* start *
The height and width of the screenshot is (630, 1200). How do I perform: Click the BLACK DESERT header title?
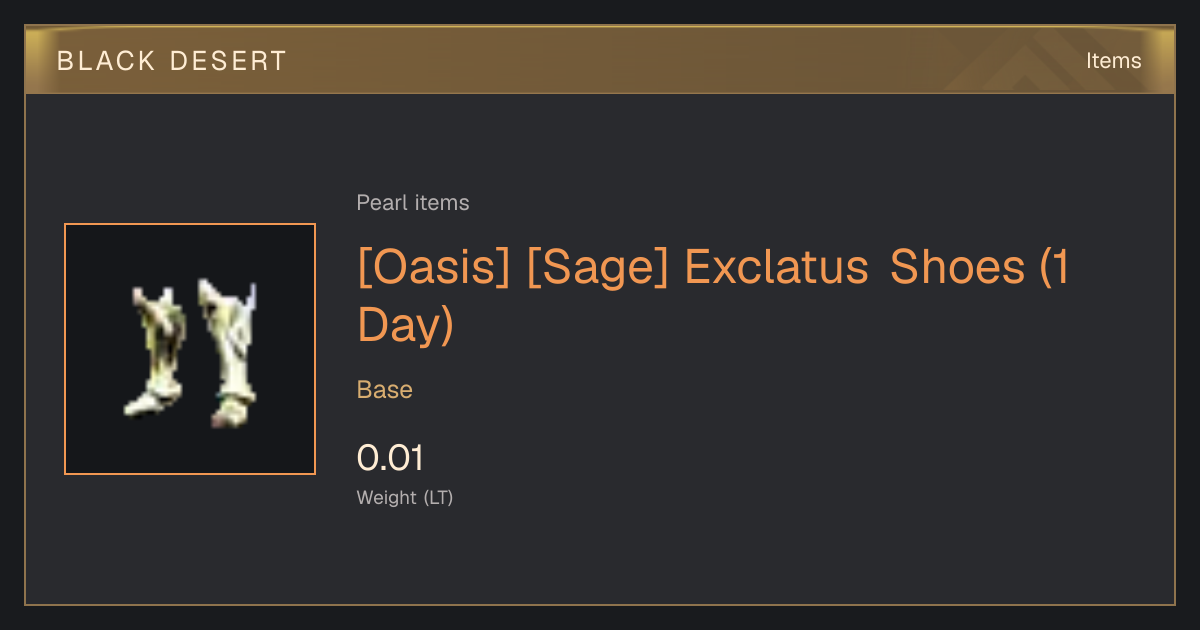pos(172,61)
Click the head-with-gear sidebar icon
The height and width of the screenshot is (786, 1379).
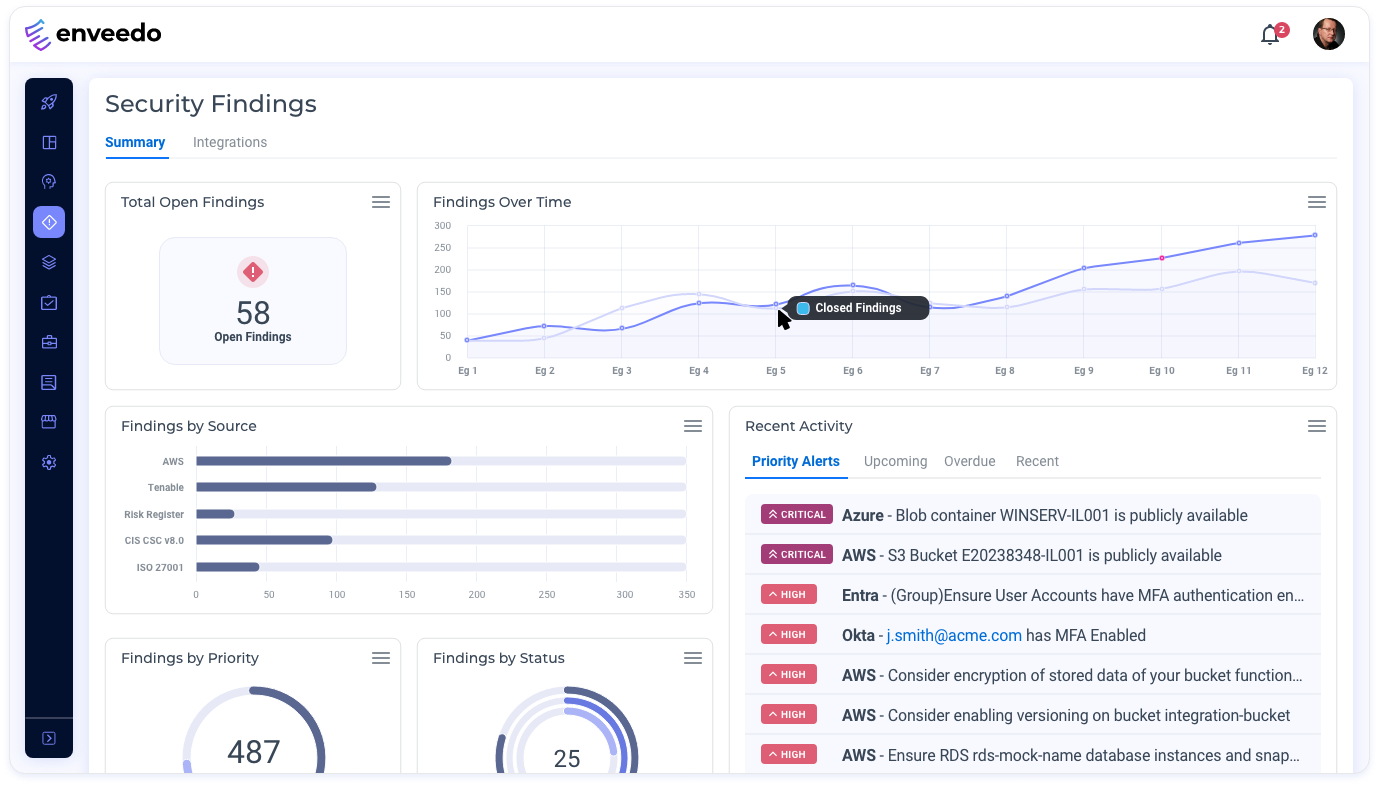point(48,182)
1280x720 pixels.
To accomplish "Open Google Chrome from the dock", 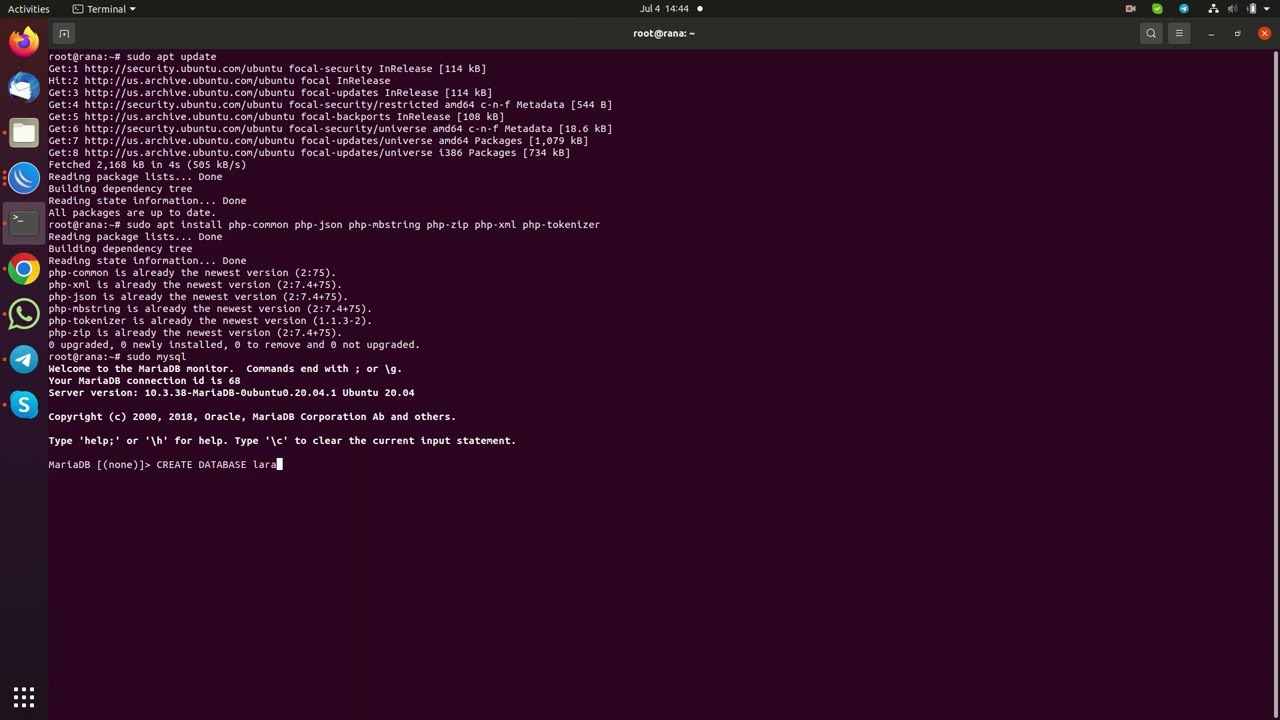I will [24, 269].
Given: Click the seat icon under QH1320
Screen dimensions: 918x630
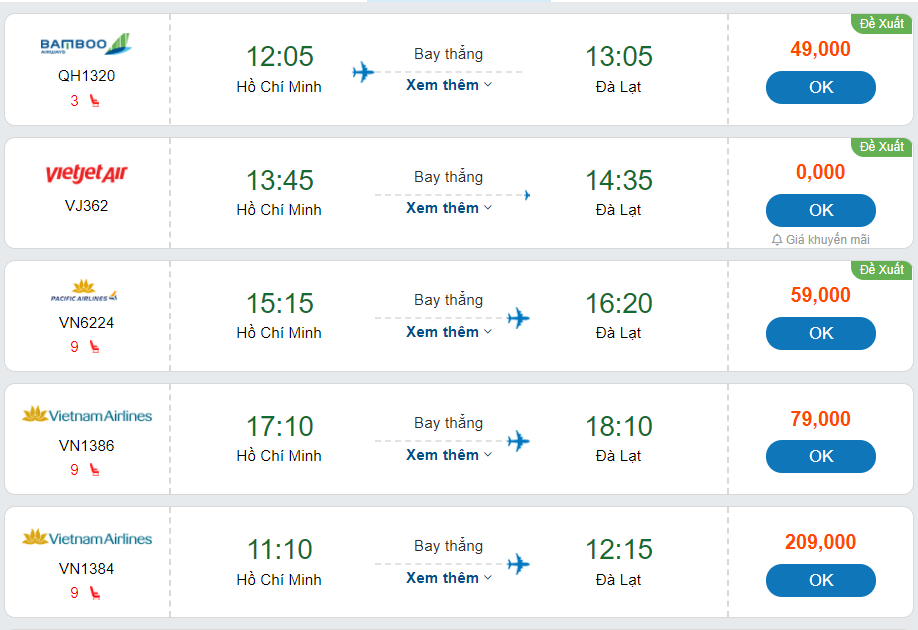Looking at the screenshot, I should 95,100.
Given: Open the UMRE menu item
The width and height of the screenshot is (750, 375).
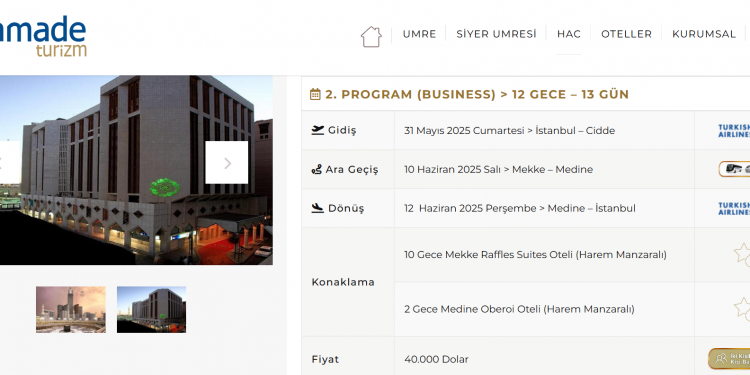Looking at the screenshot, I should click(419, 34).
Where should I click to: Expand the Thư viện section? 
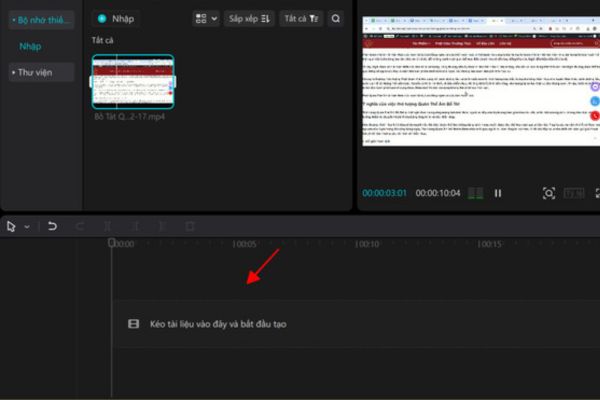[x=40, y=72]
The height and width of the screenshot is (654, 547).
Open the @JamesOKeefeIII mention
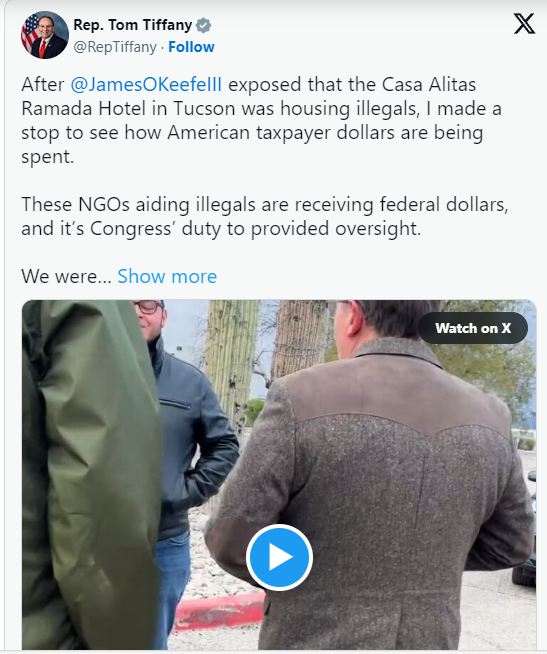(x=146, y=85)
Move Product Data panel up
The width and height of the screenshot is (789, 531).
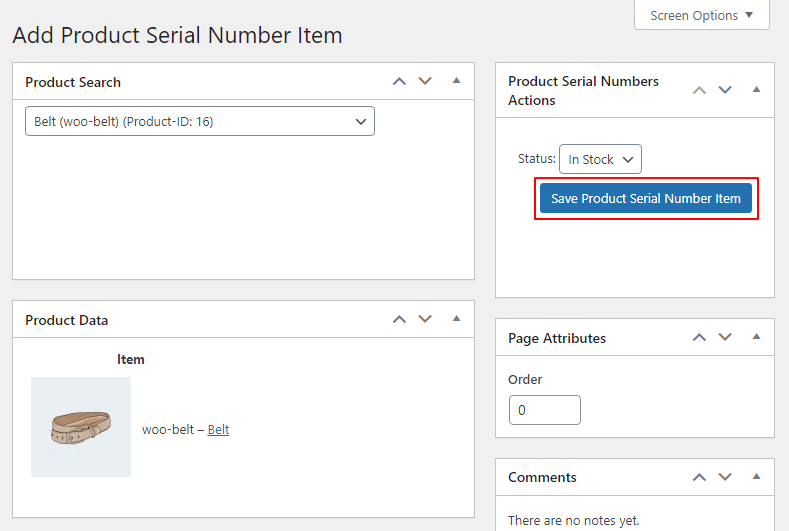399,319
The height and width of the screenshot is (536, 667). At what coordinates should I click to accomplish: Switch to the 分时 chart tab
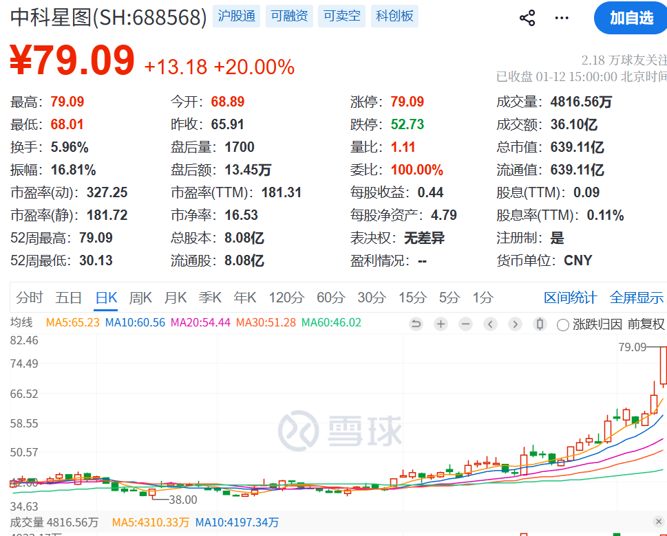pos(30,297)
* end *
**WHAT IS BEING ASKED**
Copy out the lines starting at the line that contains "Move Product Data panel up" and ending at the end of the records, with "screenshot" renamed to "screen image" and everything else unchanged; leave the pictures out of your answer.

**RESULT OF THIS EXERCISE**
Move Product Data panel up
The width and height of the screen image is (789, 531).
399,319
The height and width of the screen image is (536, 667). At what coordinates should I click to accomplish: Switch to the 分时 chart tab
pos(30,297)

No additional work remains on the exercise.